» Aufgaben
(a) Fasse im unten stehenden Text über Kleiderkreisel den Absatz, der mit „Was als kleines Projekt begann“ anfängt, als Stichpunktliste zusammen. Die wichtigsten Fakten müssen erhalten bleiben.
(b) Setze den unten stehenden Text über Kleiderkreisel im Anschluss an seinen letzten Satz fort.

» Vorgegebener Text
+++
Der schnelle Weg zum großen Erfolg

Was als kleines Projekt begann, hat sich in den letzten Jahren zu einer riesigen Community entwickelt und das nicht nur in Deutschland. Mittlerweile gibt es Ableger von vinted.lt (so heißt die litauische Version) auch in Polen, Tschechien, Großbritannien und den USA. Wo früher Leute in ihrer Freizeit an der Website bastelten und Fragen beantworteten, arbeiten heute 130 Festangestellte und mehr als 50 freischaffende Menschen. Die Finanzierung erfolgte über zwei millionenschwere Investments von Accel Partners und Insight Venture Partners.

Das Kleiderkreisel und keiner seiner Brüder schwarze Zahlen durch den Verkauf von Werbung allein schreiben können, ist dem nachdenkenden Mitglied schnell klar. Trotzdem brach ein wahrer Proteststurm los, als die Macher der Seite vor einigen Wochen verkündeten ein Bezahlungssystem einzurichten, dass die Transaktionen zwar sicherer, aber auch gebührenpflichtig machen würde.
+++
» Rohdaten
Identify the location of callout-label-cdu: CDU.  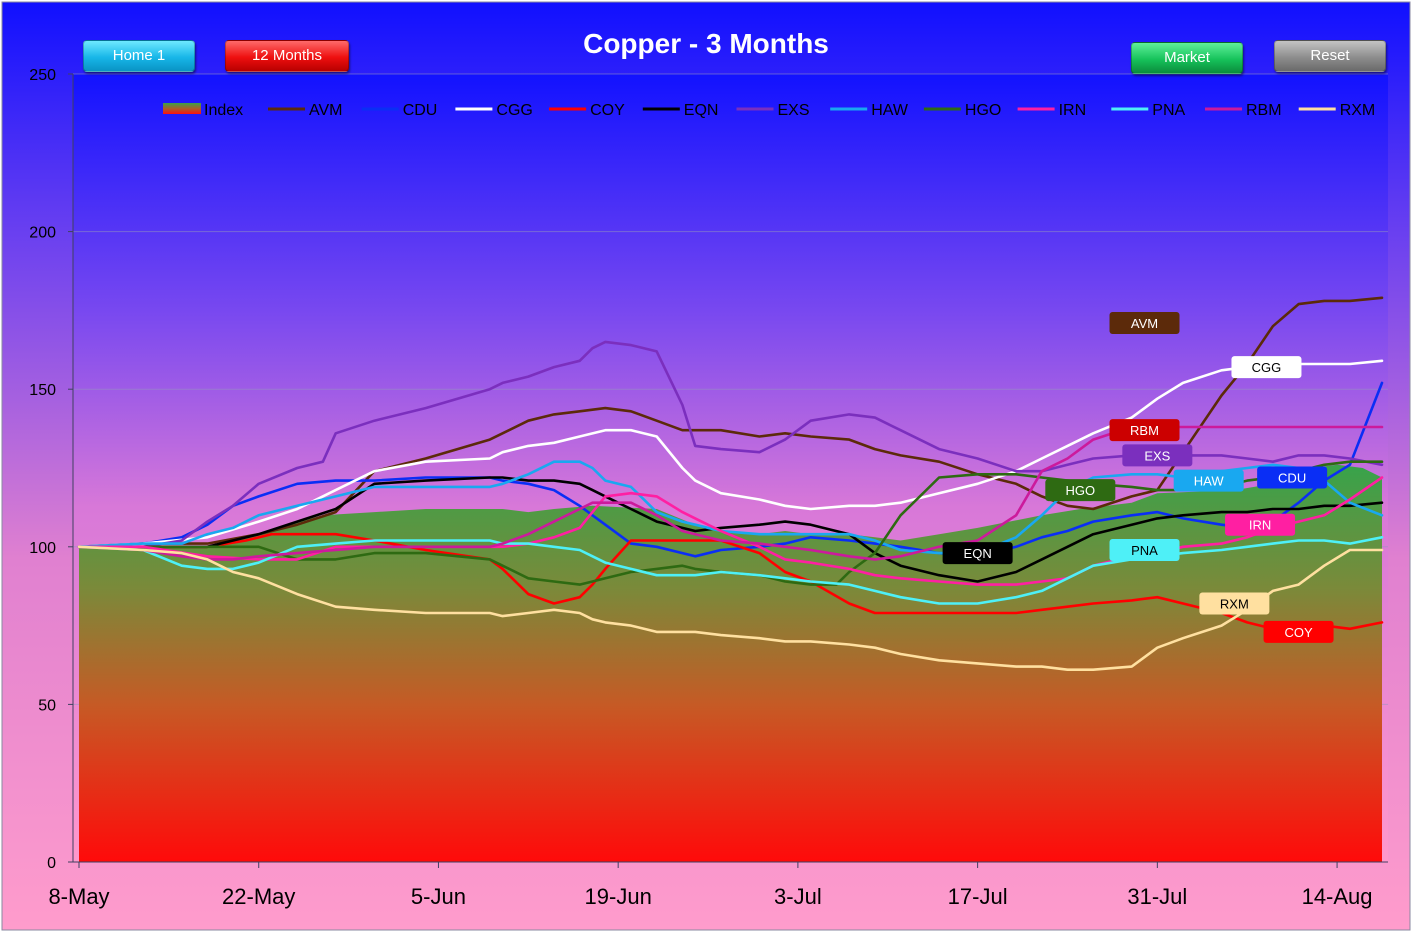
(1292, 478).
+++
» Ergebnisse je Aufgabe
(a)
- Aus einem kleinen Projekt ist in den letzten Jahren eine riesige Community entstanden, auch über Deutschland hinaus.
- Ableger von vinted.lt, der litauischen Version, gibt es inzwischen in Polen, Tschechien, Großbritannien und den USA.
- Früher arbeiteten Leute in ihrer Freizeit an der Website und beantworteten Fragen. Heute sind dort 130 Festangestellte und mehr als 50 Freischaffende tätig.
- Die Finanzierung erfolgte über zwei millionenschwere Investments von Accel Partners und Insight Venture Partners.

(b)
Kleiderkreisel

Immer für Liebe, niemals für Geld

Slogans wie „Kommerzkreisel“ und „Immer für Liebe, niemals für Geld“ wurden entworfen und als Kommentare und Profilbild-Botschaften verbreitet. Die Mitglieder begannen verzweifelt nach Alternativen zu suchen. Seiten wie Kleiderkorb waren aber kaum dem Ansturm der Neuanmeldungen in den ersten Tagen gewachsen und die Seite ständig nicht erreichbar. Briefe an Zeitungen und Pressestellen führten mittlerweile dazu, dass die Deutsche Umweltstiftung plant, eine nachhaltige Tauschplattform zu entwickeln.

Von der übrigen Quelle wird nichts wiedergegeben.